The failure of the bill was both surprising and significant.
It is significant because this is one of the few times that death penalty opponents have been successful in defeating death penalty secrecy legislation. What happened in Idaho should prompt other states to reconsider the secrecy that surrounds their execution processes.
Secrecy frustrates the public’s right to know what the government does when it puts people to death. It prevents inmates from getting access to information they need to protect their constitutional rights. And secrecy invites irresponsible behavior in the execution chamber.
Today 19 of 27 death penalty states have secrecy statutes on the books.
Typical is Florida’s law that protects the identity of anyone “administering, compounding, dispensing, distributing, maintaining, manufacturing, ordering, preparing, prescribing, providing, purchasing or supplying drugs, chemicals, supplies or equipment” needed to carry out executions.
Georgia’s law goes even further, hiding information about executions both from the public and the courts and calling such information, in language more appropriate for an intelligence agency than an execution, “a confidential state secret.”
The Idaho legislation would have shielded the identity of the on-site physician, and the medical and escort teams present during executions. It also “provided confidentiality to and prevented the disclosure of any person or company who ‘compounds, synthesizes, tests, sells, supplies, manufactures, stores, transports, procures, dispenses, or prescribes the chemicals or substances for use in an execution or that provides the medical supplies or medical equipment for the execution process.’”
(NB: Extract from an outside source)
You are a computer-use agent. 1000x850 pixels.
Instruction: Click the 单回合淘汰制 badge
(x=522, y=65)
Following Georgia, it would also have blocked that information from being made available in any death penalty litigation or court case.
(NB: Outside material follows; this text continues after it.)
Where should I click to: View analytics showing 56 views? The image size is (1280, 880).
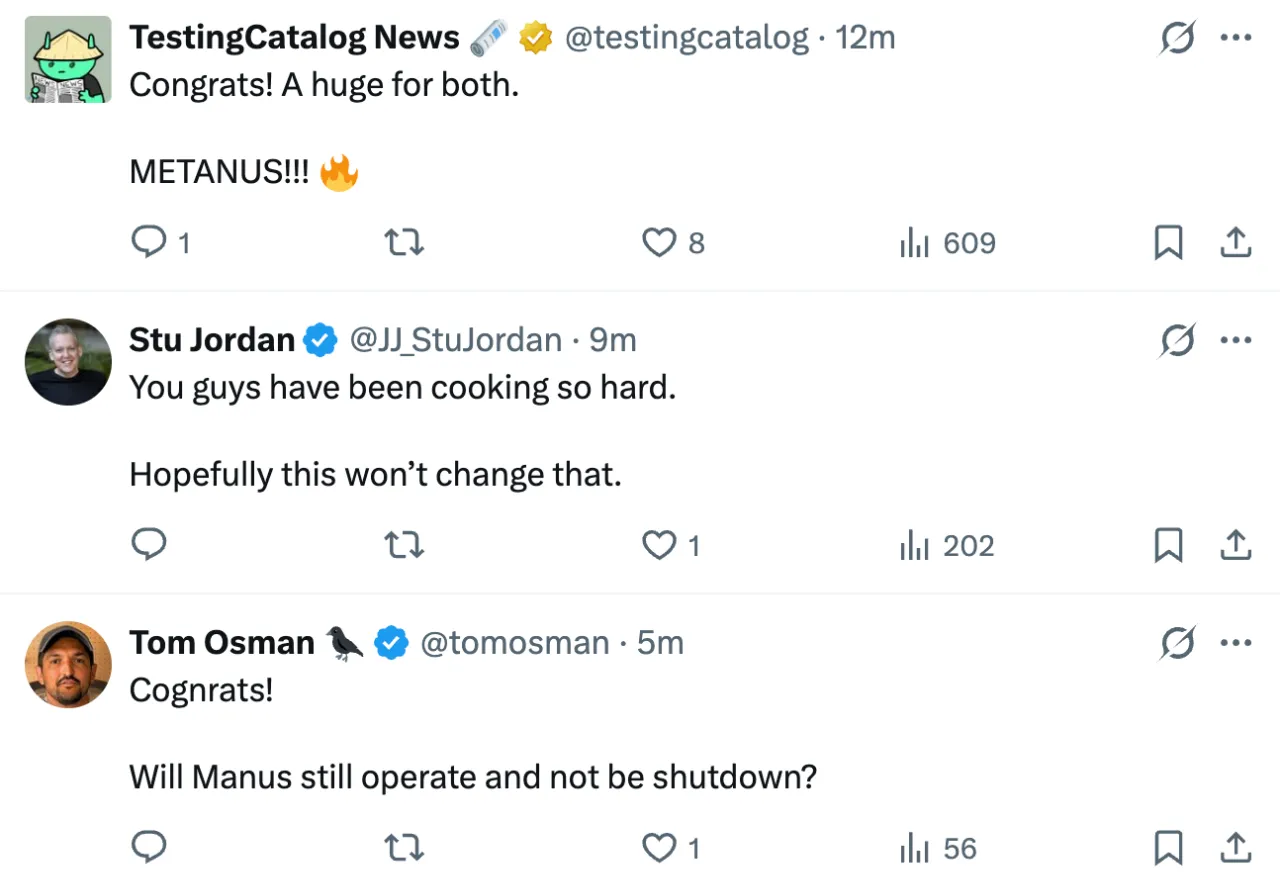coord(938,848)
The bill was a response to a 2020 decision by the Idaho State Supreme Court ordering release of information about the drugs used in Idaho’s last two executions which were carried out in 2011 and 2012.
That decision led to the disclosure that state employees twice had gone out of state to make clandestine cash purchases of execution drugs, concealed the intended use of those drugs, manipulated state records to cover up their activities, and stonewalled legitimate public records requests for execution-related information.
Proponents of the Idaho secrecy legislation accused abolitionists of trying to carry on a public shaming campaign directed at companies that provide the drugs used in lethal injection because they could not end capital punishment any other way. They said that the law was needed to undo the damage done by the Supreme Court decision and that without it Idaho might never again be able to carry out an execution by lethal injection.
This kind of characterization of abolitionist tactics was first given voice by Supreme Court Justice Samuel Alito in 2015 during oral argument in Glossip v Gross, a case which considered the constitutionality of using the sedative midazolam as the first drug in executions.
As Alito put it at the time, “Those who oppose the death penalty are free to try to persuade legislatures to abolish the death penalty. Some of those efforts have been successful. They’re free to ask this court to overrule the death penalty. But until that occurs, is it appropriate for the judiciary to countenance what amounts to a guerrilla war against the death penalty, which consists of efforts to make it impossible for the states to obtain drugs that could be used to carry out capital punishment with little, if any, pain?”
The notion that the problems states have had in obtaining lethal injection can be laid at the door of abolitionists carrying out “a guerilla war” and that secrecy is the justified response to their tactics has been debunked by scholars like law professor Eric Berger, who explains that “In reality, though, a variety of mostly uncoordinated actors motivated by a range of distinct norms has contributed to states’ lethal injection woes. These actors, such as doctors, pharmaceutical companies, and institutional investors, follow their own professional incentives, usually unrelated to the morality of capital punishment.”
Secrecy is less a response to abolitionists’ allegedly illegitimate tactics than to lethal injection’s serious and intractable problems.
One witness told the Idaho legislative committee that secrecy statutes make botched executions more likely “by shrouding all of the preparation in darkness.”
And as Ronald Bush, a retired U.S. District Court judge who has presided over cases where a condemned Idaho inmate was fighting the state’s execution policy, told the committee, secrecy puts at risk both the Eighth Amendment rights of a condemned person and the First Amendment rights of the general public. He rightly noted that, in lethal injection executions, “it’s the details that matter.”
The famous historian James Bryce wrote in 1888 that “Selfishness, injustice, cruelty … shun the light; to expose them is to defeat them.” The death penalty’s injustice and cruelty are no exception to this rule. It is time to end the regime of secrecy that surrounds them and bring them to light so, as Bryce said, they can be “destroyed.”